• **Exercise requirements**:
- 1) In the PyTorch notebook excerpt, what device name does the GPU check print?
- 2) Pick up the PyTorch notebook excerpt after its last line of code and write the next few lines.

• **Page excerpt**:
*****

In [1]:
import torch

# Confirm that the GPU is detected

assert torch.cuda.is_available()

# Get the GPU device name.
device_name = torch.cuda.get_device_name()
n_gpu = torch.cuda.device_count()
print(f"Found device: {device_name}, n_gpu: {n_gpu}")
device = torch.device("cuda")

Found device: Tesla T4, n_gpu: 1


In [2]:
!pip install transformers
!pip install -U -q PyDrive
!pip install datasets
!pip install seqeval

Looking in indexes: https://pypi.org/simple, https://us-python.pkg.dev/colab-wheels/public/simple/
Looking in indexes: https://pypi.org/simple, https://us-python.pkg.dev/colab-wheels/public/simple/
Looking in indexes: https://pypi.org/simple, https://us-python.pkg.dev/colab-wheels/public/simple/


In [3]:
import os
import itertools
import pandas as pd
import numpy as np
from datasets import Dataset
from datasets import load_metric
from transformers import AutoTokenizer
from transformers import AutoModelForTokenClassification, TrainingArguments, Trainer
from transformers import DataCollatorForTokenClassification
import torch
from transformers import AutoTokenizer, AutoModelForSequenceClassification

tokenizer = AutoTokenizer.from_pretrained("nlpaueb/legal-bert-base-uncased")

*****

• **Material**:
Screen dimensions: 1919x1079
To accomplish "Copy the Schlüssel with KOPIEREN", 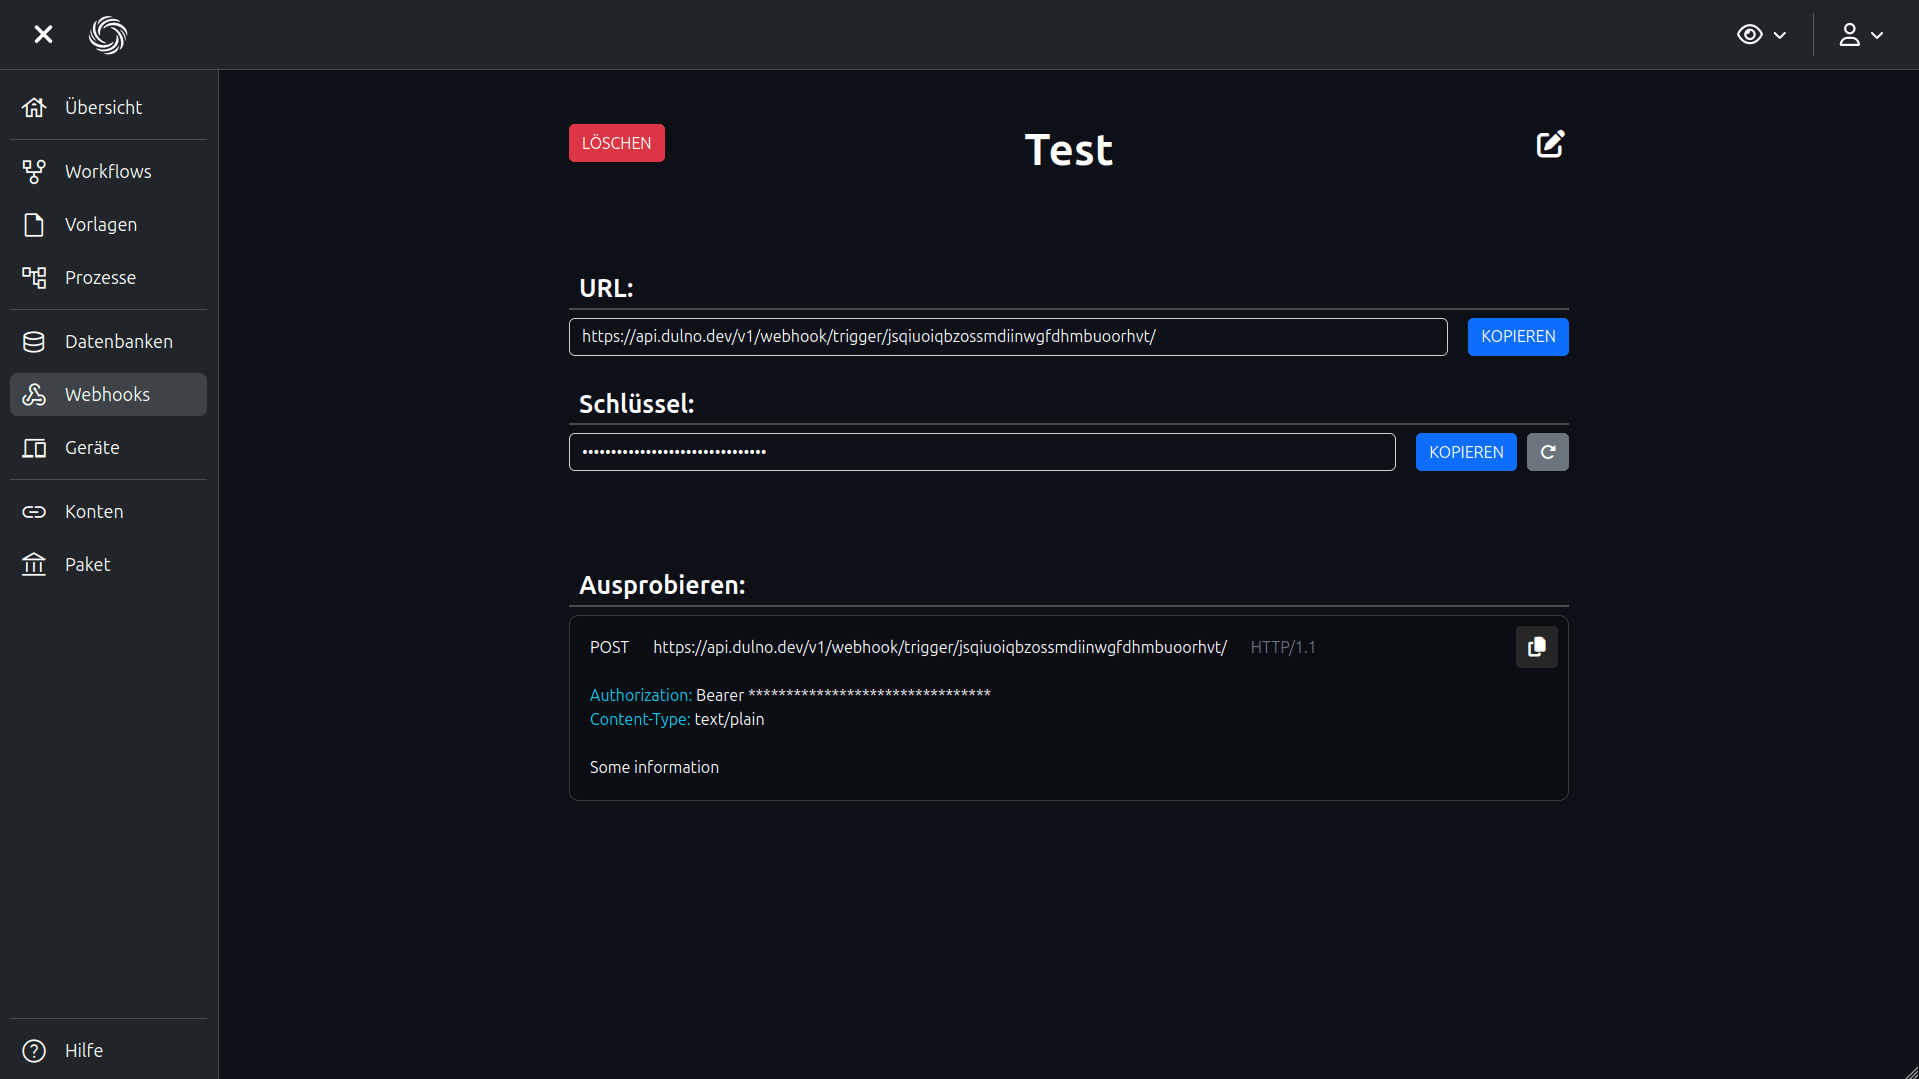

*****

• **The results**:
- 1) Tesla T4

- 2)
model = AutoModelForSequenceClassification.from_pretrained("nlpaueb/legal-bert-base-uncased", num_labels=15) # num_labels = 14 + 1


Some weights of the model checkpoint at nlpaueb/legal-bert-base-uncased were not used when initializing BertForSequenceClassification: ['cls.predictions.decoder.bias', 'cls.predictions.decoder.weight', 'cls.predictions.transform.LayerNorm.weight', 'cls.seq_relationship.bias', 'cls.predictions.transform.dense.weight', 'cls.predictions.bias', 'cls.seq_relationship.weight', 'cls.predictions.transform.dense.bias', 'cls.predictions.transform.LayerNorm.bias']
- This IS expected if you are initializing BertForSequenceClassification from the checkpoint of a model trained on another task or with another architecture (e.g. initializing a BertForSequenceClassification model from a BertForPreTraining model).
- This IS NOT expected if you are initializing BertForSequenceClassification from the checkpoint of a model that you expect to be exactly identical (initializing a BertForSequenceClassification model from a BertForSequenceClassification model).
Some weights of BertForSequenceClassification wer

In [4]:
import pandas as pd
from google.colab import drive
drive.mount('/content/drive')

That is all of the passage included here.